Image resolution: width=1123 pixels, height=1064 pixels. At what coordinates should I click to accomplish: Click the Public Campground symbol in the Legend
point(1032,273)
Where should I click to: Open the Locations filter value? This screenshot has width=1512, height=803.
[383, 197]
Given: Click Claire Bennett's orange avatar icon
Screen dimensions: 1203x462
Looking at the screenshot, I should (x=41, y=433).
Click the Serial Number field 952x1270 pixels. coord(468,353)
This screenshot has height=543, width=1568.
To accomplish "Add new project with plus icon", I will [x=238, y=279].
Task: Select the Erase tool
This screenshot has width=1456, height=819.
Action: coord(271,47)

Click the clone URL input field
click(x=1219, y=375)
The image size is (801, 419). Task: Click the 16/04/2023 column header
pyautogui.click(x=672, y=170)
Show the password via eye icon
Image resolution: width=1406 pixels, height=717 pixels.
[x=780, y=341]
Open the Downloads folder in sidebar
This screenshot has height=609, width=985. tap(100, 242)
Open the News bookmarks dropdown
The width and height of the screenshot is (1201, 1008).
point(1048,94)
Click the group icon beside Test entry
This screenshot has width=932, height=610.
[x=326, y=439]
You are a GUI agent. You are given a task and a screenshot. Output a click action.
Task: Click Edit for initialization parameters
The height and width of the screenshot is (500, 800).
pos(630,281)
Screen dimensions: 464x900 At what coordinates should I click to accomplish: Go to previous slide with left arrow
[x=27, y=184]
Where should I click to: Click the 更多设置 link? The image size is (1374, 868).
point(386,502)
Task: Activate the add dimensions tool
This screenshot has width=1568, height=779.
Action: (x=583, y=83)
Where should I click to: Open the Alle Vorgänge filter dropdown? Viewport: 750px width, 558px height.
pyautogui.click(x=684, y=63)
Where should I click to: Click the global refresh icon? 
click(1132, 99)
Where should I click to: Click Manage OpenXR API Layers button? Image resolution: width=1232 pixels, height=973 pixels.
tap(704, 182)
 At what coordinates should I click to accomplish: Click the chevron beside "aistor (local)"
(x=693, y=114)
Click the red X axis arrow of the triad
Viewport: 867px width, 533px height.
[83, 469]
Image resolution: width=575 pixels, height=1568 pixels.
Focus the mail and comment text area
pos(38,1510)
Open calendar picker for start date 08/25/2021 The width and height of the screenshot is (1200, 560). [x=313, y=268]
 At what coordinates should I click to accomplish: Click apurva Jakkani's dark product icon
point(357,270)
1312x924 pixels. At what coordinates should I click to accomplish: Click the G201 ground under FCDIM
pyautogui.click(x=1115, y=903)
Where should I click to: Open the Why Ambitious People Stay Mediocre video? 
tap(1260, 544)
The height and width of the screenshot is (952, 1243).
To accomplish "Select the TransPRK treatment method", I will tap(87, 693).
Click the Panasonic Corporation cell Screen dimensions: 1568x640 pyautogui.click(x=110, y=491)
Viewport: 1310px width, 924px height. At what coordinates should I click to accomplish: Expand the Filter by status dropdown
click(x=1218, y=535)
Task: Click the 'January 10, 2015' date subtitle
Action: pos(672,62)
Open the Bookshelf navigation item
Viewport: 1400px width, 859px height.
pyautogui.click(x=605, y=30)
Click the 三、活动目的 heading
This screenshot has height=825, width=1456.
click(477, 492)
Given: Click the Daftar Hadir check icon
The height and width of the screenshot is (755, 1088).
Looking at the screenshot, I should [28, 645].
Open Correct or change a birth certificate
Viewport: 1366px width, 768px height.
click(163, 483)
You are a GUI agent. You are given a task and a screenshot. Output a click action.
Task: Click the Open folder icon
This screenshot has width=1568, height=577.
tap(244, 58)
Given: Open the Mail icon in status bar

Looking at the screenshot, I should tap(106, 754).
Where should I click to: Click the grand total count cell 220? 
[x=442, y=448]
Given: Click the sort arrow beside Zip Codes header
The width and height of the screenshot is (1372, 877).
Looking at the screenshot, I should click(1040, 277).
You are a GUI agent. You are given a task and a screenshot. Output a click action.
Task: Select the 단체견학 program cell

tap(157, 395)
──────────────────────────────
▶ [Written request]: Gather every line of the rows above that contains the string "with". Case matters, so uppercase and lowercase letters count as different.

▶ [Full solution]:
To accomplish "Add new project with plus icon", I will [x=238, y=279].
Screen dimensions: 464x900 At what coordinates should I click to accomplish: Go to previous slide with left arrow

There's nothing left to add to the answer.